Anyone ever been succesful keeping Clown Loaches with Cichlids???

What are your guys thoughts on 3 large (4"-5") mature Clown Loaches in a cichlid tank???


----------



## Fishfirst (Jan 24, 2005)

I've seen jacks oscars severums and parrots with clowns


----------



## Guest (Dec 13, 2005)

what kind of cichlid tank?


----------



## BigEyedFish (Jan 18, 2005)

I'm not quite sure what kind of Cichlids yet. Here's my dilemna. I have a 30 gallon tank right now, and the three clowns in there are getting to big to be their old happy and playful selves. I came upon a 55 gallon tank (for 40 bucks, with stand, heater, and 5 crates of decoritive rock, best deal ever) and want to make it a cichlid tank, but also want to give my Clown's a good home they can run around and play in. The 55 would be perfect for 'em, it's twice as long as my 30. I REALLY REAALLY wanna do cichlids, and was hoping I could do it in the same tank. I've heard of a lot of success with loaches and cichlids when the loaches in the tank are almost full grown and mature as opposed to starting with young little guys.

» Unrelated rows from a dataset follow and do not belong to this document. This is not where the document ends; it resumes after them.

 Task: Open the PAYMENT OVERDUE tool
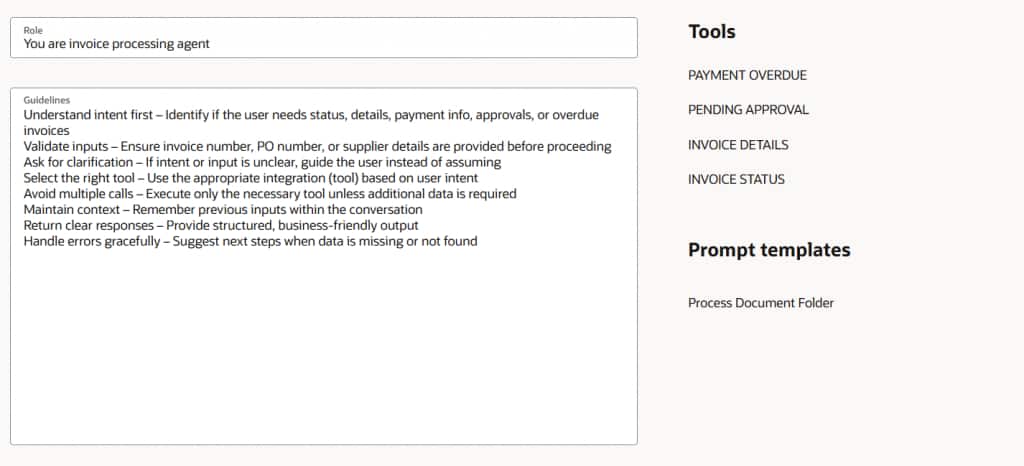pos(747,75)
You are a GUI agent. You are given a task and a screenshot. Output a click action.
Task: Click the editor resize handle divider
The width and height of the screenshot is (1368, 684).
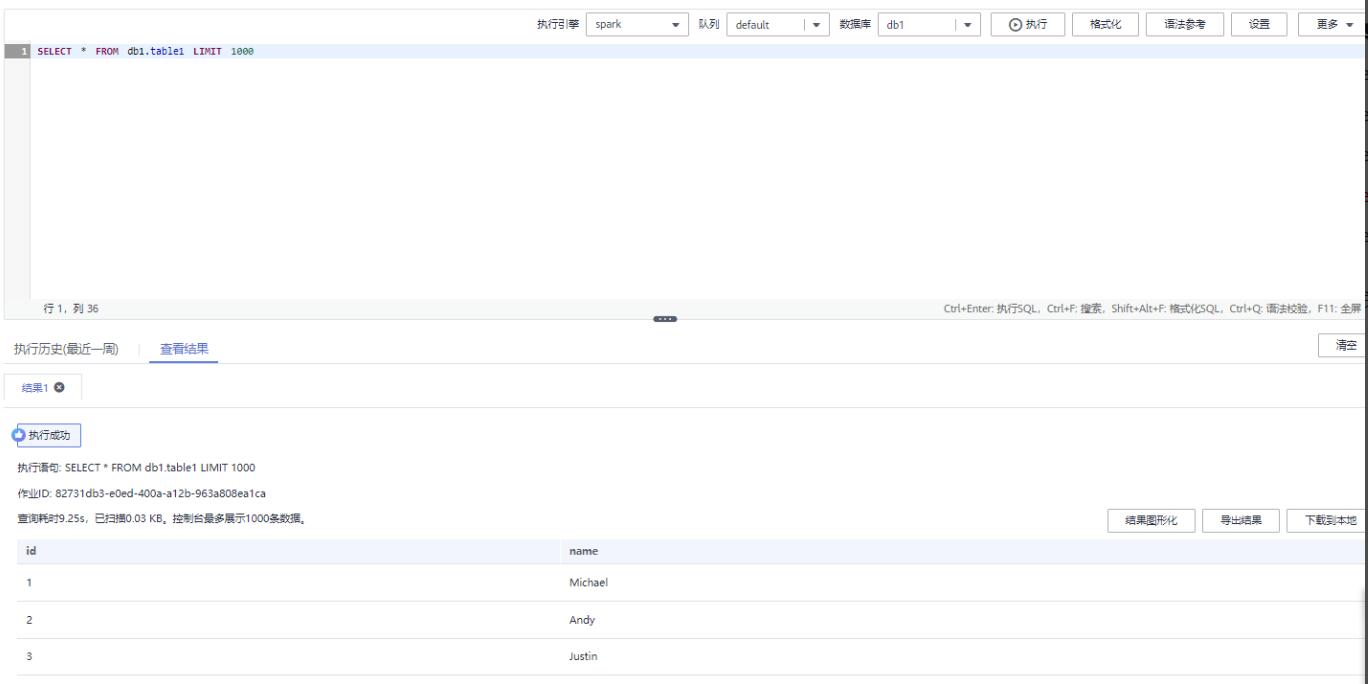point(665,319)
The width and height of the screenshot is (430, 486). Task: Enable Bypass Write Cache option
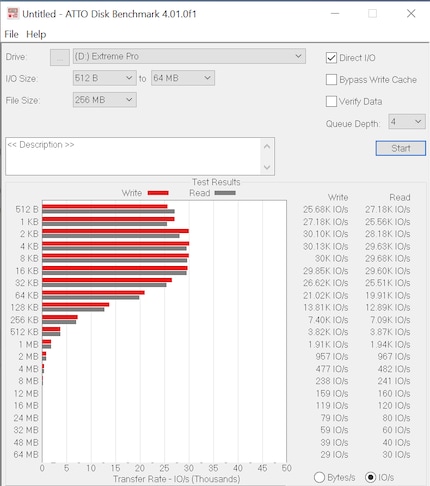pyautogui.click(x=331, y=80)
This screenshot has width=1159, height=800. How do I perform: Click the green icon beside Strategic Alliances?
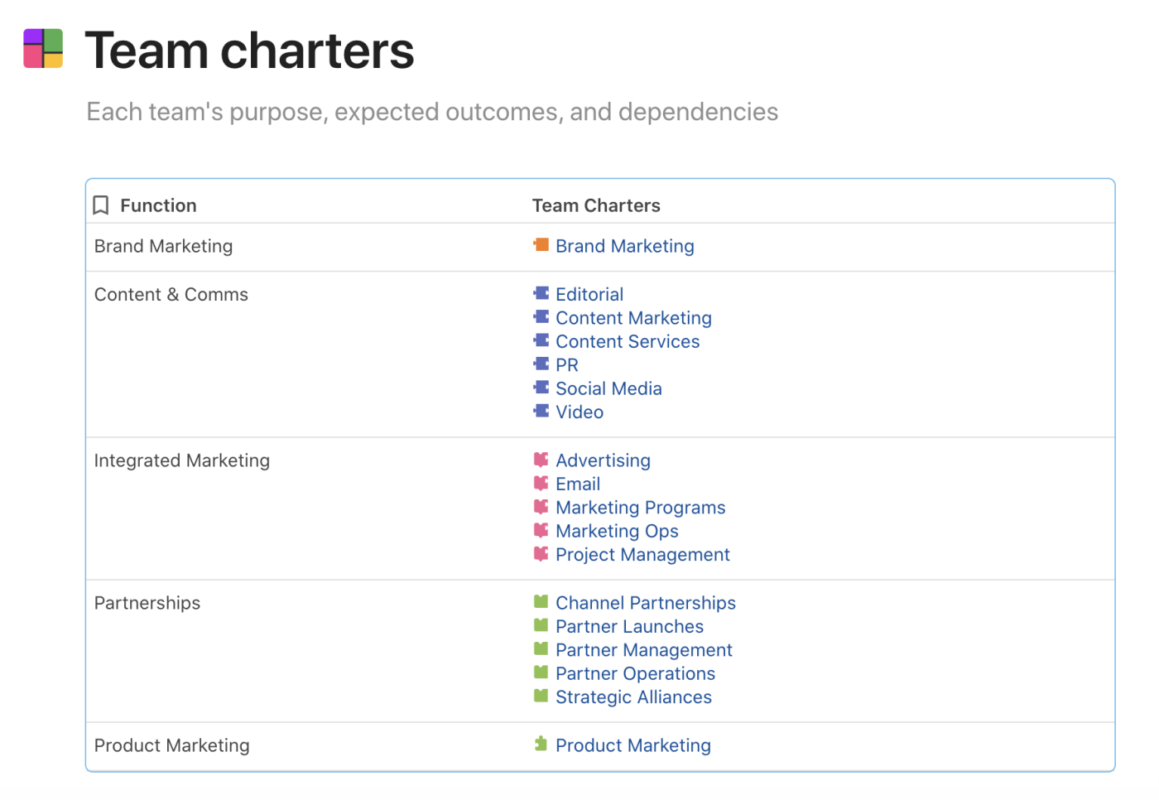pyautogui.click(x=541, y=696)
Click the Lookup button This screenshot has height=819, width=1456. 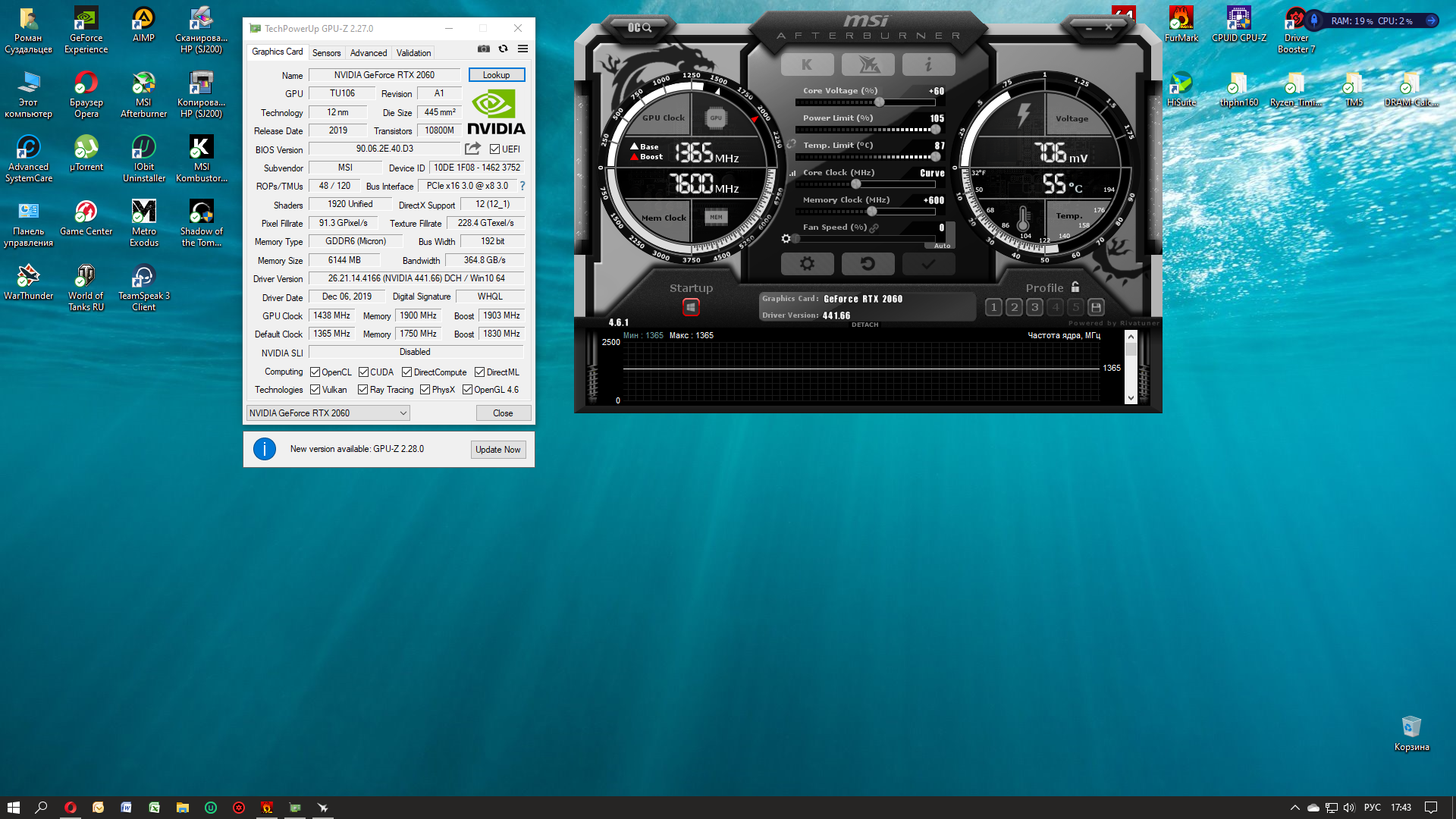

Just wanted your opinions.


----------



## Fraser (Dec 5, 2005)

I was wondering the same thing, tomorrow im going to get fish for my new tank and was considering getting 2 clown loaches with say 4-6 malawi cichlids. I need to know if they are compatible.


----------



## BigEyedFish (Jan 18, 2005)

just real quick....I wouldn't suggest clown loaches in groups of less than three.....4/5 or more is ideal...they love being in groups and are MUCH MUCH MUCH more playful and entertaining if you do so.


----------



## Cichlid Man (Jan 19, 2005)

Malawi cichlids and clowns? No no no. clowns are soft water fish while malawis are at completely the other end of the scale. Angels, festivum, severums, kribs, rams are all good companions for clown loaches.


----------



## Fraser (Dec 5, 2005)

lol, yeah I checked that out in the shop today - guy told me that clowns also have skin instead of scales so theyre easy prey  Got 4 malawis however, 2 auratus, 1 yellow lab, and 1 cobalt blue


----------



## Fishy Lee (Nov 9, 2005)

How do you adjust the hardness, and keep it consistent for the type of fish you need? I've also heard cichlids like a little higer pH? Same question for the pH...how do you raise it, keep it generally consistent?


----------



## leveldrummer (May 27, 2005)

you can get substrate that buffers the water to 8.2 which is best for african cichlids, or you can get a powder buffer that you add to the water everytime you do a water change, i use proper pH 8.2 and its always worked great for me, the ph will slowly change inbetween water changes, but its usually pretty stable.


----------